Le président du tribunal a désigné M. Banvillet, premier conseiller, en application de l’article L. 511-2 du code de justice administrative, en qualité de juge des référés.
Les parties ont été régulièrement averties du jour de l’audience.
Ont été entendus au cours de l’audience publique du 19 mars 2025 à 10h00 :
— le rapport de M. Banvillet, juge des référés,
— les observations de Mme A représentant le recteur de l’académie de La Réunion,
— Mme B n’étant ni présente ni représentée.
Considérant ce qui suit :
1. Mme C B, personnel de direction de l’éducation nationale, demande au juge des référés de prononcer la suspension de l’exécution de la décision du 5 novembre 2024 par laquelle le recteur de l’académie de La Réunion l’a nommée à la délégation régionale académique à l’information et à l’orientation du 4 novembre 2024 au 17 août 2025.
Sur les conclusions présentées au titre de l’article L. 521-1 du code de justice administrative :
2. Aux termes de l’article L. 521-1 du code de justice administrative : « Quand une décision administrative, même de rejet, fait l’objet d’une requête en annulation ou en réformation, le juge des référés, saisi d’une demande en ce sens, peut ordonner la suspension de l’exécution de cette décision, ou de certains de ses effets, lorsque l’urgence le justifie et qu’il est fait état d’un moyen propre à créer, en l’état de l’instruction, un doute sérieux quant à la légalité de la décision () ».

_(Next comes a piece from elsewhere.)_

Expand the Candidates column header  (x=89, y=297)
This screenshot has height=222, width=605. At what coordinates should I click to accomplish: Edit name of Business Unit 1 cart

3. La condition d’urgence à laquelle est subordonné le prononcé d’une mesure de suspension doit être regardée comme remplie lorsque la décision administrative contestée préjudicie de manière suffisamment grave et immédiate à un intérêt public, à la situation du requérant ou aux intérêts qu’il entend défendre. L’urgence s’apprécie objectivement et compte tenu de l’ensemble des circonstances de chaque espèce. Il appartient au juge des référés, saisi d’une demande tendant à la suspension d’une telle décision, d’apprécier concrètement, compte-tenu notamment des justifications fournies par le requérant, si les effets de celle-ci sur la situation de ce dernier ou le cas échéant, des personnes concernées, sont de nature à caractériser une urgence justifiant que, sans attendre le jugement de la requête au fond, l’exécution de la décision soit suspendue.
4. Pour soutenir qu’il y a urgence à suspendre l’exécution de la décision attaquée, Mme B fait valoir que son affectation, éloignée de son domicile, est susceptible de préjudicier à sa situation personnelle en ce qu’elle la prive de la possibilité d’apporter à son époux l’assistance et les soins que son état de santé requiert et à ses enfants l’aide dont ils ont besoin. Toutefois, alors qu’aucune pièce du dossier ne permet d’établir que cette nouvelle affectation se trouverait, comme le soutient la requérante, à 90 km de son domicile situé aux Avirons, il résulte des pièces du dossier que cette nomination a été prononcée à titre provisoire et aux fins de placer l’intéressée dans une position juridique conforme à son statut de fonctionnaire. Il ne résulte pas davantage de l’instruction que les modalités d’exercice de ce poste, qui n’emporte pour Mme B aucune perte de rémunération par rapport aux fonctions de principale adjointe au collège Adrien A des Avions qu’elle occupait en dernier lieu, feraient peser sur elle des contraintes telles qu’elles la priveraient de la possibilité d’apporter toute aide aux membres de sa famille. Dans ces conditions, Mme B ne justifie pas d’une atteinte suffisamment grave qui serait portée à sa situation personnelle, qui justifierait que, sans attendre le jugement de l’affaire au fond, l’exécution de la décision attaquée soit suspendue.
5. Il résulte de ce qui précède que la requête de Mme B doit être rejetée en toutes ses conclusions.
ORDONNE :
Article 1er : La requête de Mme B est rejetée.
Article 2 : La présente ordonnance sera notifiée à Mme C B et à la ministre de l’éducation nationale, de l’enseignement supérieur et de la recherche.
Copie en sera adressée au recteur de l’académie de La Réunion.
Fait à Saint-Denis, le 4 avril 2025.
Le juge des référés,
M. BANVILLET
La République mande et ordonne à la ministre de l’éducation nationale, de l’enseignement supérieur et de la recherche en ce qui la concerne ou à tous commissaires de justice à ce requis en ce qui concerne les voies de droit commun contre les parties privées, de pourvoir à l’exécution de la présente décision.